Закипит иногда в душе, как сера горючая, обида-то, да там и присохнет. Кому скажешь? Да и научилась я чихать на все наветы. Я не разменяла своей вдовьей чести, не испачкала память мужа. Я могу прямо, как мать, глядеть своим ребятишкам в глаза. — Лидия Николаевна приостановилась, взглянула на Тасю и со вздохом закончила: — Давай-ка, хохлушка, поспим маленько, а то уж зорянка в окно светит. Ты тоже голову не опускай. Тебя помоями обливают, а ты не гнись, они и не прилипнут. В жизни нужно гордым быть и плакать не надо, слез не хватит. Мама-покойница говаривала раньше: «Сколько бы березонька вершиной ни качала — росою не залить огня».
На печке поднял голову Костя, сонно поглядел на них, на стол, снова улегся. Сконфуженные женки постелили себе на полу. Тася уснула почти сразу, прильнув к Лидии Николаевне.
Из клуба Евдокия еле волочила ноги. Болезнь, добытая в реке, когда она бродила в ледяной воде с отцом, доставая железный ящик, давала себя знать. Говорят, что ревматизм лижет суставы и гложет сердце. Так получилось и у нее. Много и долго лечили ее врачи и деревенские знахарки, но хворь брала свое. Злится Евдокия и зло свое срывает на ком только доведется. Отчистила вот Макариху, теперь до дому. Постучала. Ей отворил Славка, а Зойка что-то поспешно заметала у печки — видно в приоткрытую дверь.
— Опять строгали? Оставить одних нельзя, — зашипела Евдокия. Ребята прижались к печке и — видно по глазам — ждут, когда она уйдет.

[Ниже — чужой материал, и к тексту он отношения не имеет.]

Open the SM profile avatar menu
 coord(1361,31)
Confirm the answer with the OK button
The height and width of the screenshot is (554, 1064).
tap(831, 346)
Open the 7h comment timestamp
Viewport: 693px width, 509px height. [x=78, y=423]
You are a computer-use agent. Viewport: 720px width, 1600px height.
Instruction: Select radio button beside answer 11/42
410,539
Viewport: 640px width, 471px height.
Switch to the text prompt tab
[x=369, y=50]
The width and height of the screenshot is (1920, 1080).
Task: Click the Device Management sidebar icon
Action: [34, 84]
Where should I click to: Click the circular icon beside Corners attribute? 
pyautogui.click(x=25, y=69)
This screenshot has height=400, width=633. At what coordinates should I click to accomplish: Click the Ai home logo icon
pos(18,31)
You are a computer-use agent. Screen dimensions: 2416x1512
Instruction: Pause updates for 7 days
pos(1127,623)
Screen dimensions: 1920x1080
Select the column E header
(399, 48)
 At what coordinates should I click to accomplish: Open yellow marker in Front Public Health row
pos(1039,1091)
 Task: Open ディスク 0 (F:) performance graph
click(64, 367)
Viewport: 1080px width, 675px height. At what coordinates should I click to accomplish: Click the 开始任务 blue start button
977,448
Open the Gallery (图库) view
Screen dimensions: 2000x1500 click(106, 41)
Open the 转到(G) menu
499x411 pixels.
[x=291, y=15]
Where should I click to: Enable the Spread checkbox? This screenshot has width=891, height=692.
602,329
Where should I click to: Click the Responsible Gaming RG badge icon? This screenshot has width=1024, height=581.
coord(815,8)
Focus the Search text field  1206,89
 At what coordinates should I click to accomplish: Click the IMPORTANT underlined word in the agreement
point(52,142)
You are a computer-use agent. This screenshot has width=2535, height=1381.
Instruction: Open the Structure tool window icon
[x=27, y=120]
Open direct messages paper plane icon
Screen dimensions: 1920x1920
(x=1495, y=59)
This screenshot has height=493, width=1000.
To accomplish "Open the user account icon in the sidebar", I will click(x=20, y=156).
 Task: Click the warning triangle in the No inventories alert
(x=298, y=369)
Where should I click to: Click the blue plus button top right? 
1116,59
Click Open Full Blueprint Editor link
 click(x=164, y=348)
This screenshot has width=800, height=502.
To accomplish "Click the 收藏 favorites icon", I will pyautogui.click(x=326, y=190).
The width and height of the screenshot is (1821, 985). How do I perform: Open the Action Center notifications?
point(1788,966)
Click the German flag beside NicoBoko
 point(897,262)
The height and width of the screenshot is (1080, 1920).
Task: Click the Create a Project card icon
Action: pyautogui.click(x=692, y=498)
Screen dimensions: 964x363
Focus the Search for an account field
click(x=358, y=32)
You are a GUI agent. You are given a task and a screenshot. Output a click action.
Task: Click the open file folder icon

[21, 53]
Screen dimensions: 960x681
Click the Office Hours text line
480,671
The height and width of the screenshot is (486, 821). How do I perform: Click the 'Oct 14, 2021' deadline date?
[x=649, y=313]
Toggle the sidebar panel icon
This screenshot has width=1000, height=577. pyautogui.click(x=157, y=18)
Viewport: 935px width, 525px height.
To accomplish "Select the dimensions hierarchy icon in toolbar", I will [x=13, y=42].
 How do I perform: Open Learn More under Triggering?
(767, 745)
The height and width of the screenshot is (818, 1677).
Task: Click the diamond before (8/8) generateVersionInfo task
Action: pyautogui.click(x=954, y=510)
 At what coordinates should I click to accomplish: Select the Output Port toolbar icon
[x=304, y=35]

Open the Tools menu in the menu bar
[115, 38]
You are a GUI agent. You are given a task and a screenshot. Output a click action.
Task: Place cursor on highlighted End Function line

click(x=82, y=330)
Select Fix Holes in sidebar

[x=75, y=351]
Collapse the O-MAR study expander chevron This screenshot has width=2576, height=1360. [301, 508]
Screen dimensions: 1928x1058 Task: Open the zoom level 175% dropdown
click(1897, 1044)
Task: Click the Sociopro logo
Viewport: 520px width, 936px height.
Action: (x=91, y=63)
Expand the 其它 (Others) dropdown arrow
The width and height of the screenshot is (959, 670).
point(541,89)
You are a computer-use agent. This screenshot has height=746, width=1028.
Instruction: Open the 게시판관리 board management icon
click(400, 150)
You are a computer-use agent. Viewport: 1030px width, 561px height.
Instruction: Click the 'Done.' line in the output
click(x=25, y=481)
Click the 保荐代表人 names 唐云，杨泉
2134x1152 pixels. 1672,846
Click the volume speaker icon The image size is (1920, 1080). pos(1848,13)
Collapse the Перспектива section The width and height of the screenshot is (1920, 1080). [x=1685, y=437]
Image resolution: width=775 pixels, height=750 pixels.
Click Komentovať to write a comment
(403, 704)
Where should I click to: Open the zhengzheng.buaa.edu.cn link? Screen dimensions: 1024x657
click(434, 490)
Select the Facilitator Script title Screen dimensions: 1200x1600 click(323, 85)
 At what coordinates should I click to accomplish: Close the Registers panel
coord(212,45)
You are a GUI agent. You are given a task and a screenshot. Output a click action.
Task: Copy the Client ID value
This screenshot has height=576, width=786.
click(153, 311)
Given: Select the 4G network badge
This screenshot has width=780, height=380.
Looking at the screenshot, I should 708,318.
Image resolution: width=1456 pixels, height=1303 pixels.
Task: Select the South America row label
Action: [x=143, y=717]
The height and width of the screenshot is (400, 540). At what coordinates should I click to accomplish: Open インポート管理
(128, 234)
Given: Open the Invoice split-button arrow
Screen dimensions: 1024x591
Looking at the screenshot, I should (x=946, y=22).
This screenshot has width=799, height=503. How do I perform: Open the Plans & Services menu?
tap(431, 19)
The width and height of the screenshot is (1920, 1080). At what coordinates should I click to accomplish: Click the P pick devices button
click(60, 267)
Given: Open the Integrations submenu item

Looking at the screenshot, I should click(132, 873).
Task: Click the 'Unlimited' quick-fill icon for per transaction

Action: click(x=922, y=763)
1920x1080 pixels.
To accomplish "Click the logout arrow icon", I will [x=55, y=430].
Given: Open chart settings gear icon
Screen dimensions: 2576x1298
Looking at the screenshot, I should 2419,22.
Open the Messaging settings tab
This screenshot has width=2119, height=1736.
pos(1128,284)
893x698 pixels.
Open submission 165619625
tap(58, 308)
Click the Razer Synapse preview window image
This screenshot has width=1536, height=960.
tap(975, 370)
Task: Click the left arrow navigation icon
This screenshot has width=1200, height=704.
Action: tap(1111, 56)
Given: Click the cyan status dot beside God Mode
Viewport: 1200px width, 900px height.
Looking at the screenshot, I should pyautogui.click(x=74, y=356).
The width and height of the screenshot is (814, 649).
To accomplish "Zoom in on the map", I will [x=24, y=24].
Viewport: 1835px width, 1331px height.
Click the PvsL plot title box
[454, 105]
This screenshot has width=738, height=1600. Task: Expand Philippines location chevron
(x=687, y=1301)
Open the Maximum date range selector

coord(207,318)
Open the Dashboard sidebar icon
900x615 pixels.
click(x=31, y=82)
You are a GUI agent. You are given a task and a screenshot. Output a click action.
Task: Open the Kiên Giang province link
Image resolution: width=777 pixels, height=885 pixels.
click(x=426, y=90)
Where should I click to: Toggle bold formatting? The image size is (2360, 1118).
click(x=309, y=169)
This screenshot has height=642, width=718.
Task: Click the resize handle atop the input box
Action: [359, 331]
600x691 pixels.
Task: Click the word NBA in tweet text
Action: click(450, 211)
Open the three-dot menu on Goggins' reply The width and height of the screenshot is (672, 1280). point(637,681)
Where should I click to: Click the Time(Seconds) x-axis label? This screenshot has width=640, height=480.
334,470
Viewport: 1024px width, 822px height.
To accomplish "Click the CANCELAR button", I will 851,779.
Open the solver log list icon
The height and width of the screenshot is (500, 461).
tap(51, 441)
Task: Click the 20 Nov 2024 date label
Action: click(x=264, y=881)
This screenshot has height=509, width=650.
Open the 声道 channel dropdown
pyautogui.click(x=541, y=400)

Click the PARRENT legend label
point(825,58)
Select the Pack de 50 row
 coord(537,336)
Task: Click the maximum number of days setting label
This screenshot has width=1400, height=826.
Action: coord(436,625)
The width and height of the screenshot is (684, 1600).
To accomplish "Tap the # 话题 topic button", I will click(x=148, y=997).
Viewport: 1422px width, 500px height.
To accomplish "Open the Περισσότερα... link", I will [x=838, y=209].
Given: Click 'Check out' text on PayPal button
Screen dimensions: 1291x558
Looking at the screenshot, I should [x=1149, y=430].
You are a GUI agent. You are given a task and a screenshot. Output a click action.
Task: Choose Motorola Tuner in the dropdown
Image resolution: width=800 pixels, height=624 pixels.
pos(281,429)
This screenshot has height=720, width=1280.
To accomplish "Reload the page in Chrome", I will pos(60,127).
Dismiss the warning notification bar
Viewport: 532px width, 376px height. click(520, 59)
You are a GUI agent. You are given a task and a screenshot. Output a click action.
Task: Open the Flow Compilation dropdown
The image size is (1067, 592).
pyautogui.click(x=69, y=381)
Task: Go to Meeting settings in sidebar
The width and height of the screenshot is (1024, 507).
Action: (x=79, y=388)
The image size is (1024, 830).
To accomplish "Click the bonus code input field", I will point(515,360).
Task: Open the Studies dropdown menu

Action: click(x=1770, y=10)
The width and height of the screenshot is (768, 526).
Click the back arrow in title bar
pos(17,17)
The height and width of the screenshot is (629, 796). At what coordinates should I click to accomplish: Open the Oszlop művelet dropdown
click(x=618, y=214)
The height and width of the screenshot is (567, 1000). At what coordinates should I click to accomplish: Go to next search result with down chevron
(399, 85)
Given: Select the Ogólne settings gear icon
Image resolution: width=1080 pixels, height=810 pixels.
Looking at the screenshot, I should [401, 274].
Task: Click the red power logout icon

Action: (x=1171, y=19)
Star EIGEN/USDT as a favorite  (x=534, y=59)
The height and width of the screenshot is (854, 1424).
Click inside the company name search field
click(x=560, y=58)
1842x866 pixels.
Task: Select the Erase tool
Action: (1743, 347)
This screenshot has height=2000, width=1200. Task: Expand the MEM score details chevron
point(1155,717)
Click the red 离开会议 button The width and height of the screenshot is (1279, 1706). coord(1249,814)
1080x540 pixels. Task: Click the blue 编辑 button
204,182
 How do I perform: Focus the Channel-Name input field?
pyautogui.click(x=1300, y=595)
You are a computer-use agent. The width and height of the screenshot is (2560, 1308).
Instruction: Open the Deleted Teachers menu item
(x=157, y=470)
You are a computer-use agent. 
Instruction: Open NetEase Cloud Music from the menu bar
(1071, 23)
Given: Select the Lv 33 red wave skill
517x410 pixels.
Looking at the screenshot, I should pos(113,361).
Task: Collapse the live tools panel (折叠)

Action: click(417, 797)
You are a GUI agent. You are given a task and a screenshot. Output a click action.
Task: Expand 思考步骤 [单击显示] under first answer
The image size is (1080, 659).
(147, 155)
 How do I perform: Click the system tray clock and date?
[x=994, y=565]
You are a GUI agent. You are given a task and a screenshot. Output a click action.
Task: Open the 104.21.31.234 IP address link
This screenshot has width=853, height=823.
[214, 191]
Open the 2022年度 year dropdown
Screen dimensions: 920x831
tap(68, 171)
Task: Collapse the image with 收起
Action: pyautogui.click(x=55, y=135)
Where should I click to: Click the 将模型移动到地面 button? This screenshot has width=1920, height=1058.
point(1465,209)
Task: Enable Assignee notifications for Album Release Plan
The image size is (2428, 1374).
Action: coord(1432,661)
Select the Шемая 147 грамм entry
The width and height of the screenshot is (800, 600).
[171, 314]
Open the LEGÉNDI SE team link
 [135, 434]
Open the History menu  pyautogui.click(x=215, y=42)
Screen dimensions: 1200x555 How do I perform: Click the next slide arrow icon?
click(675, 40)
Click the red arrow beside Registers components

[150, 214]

— У-у, змеи! Радуйтесь! Вашего папашу выбрали председателем, начальство теперь! А вы нет чтобы за матерью присмотреть, так чуть чего — к Макарихе своей улизнете. Присушила она вас вместе с отцом.
Не переставая ворчать, Евдокия развязывала шаль и, придерживаясь за стенку худой, дрожащей рукой, шла в горницу.
— Воды принесите! — тихо приказала она. Ребята не пошевелились, пережидая, кто первый пойдет.
— Воды, говорю, принесите. Не слышите, что ли?
Славка нахмурился, взял кружку и, нацедив из самовара воды, исчез в комнате. Евдокия отпила глоток и сердито сказала:
— Оставь кружку-то здесь, а то хоть сдохни, не дозовешься никого.
Она замолчала. Славка постоял и буркнул;
— Уходить, что ли?
— Погоди. На-ко вот, — тихо сказала Евдокия и сунула в руку ему большой пакет. — Яблоки тут, в буфете продавали. Не пробовали ведь нынче яблочков-то, вот я и купила. С Зойкой поделись. Ну, ступай.
Поздно ночью пришел Яков Григорьевич. Подцепив полупальто на деревянную крашеную вешалку, он спросил:
— Как насчет поесть, ребята?
Зоя, ловко орудуя ухватом, вытащила из печки горшок, припудренный золой, и еще посудину, налила отцу щей и наложила гречневой каши.
Всю домашнюю работу Зоя со Славкой тянули одни. Были они не по возрасту рассудительны, умели многое делать, но иногда срывались. Евдокия кляла их за это нещадно. Яков Григорьевич заступался, и ему попадало за компанию. Так в доме образовались два лагеря: с одной стороны отец с ребятами, с другой — больная, рано состарившаяся мать. Всячески старался Яков Григорьевич изжить домашнюю междоусобицу, но ничего не получалось. Евдокия для ребят была обузой. Они подчинялись ей, но с каким-то молчаливым и покорным упрямством. Это больше всего бесило Евдокию. Евдокия понимала, что она чужой человек в семье, но за всю свою жизнь не сделала ни шага, чтобы сблизиться, смягчить свою ожесточенную душу.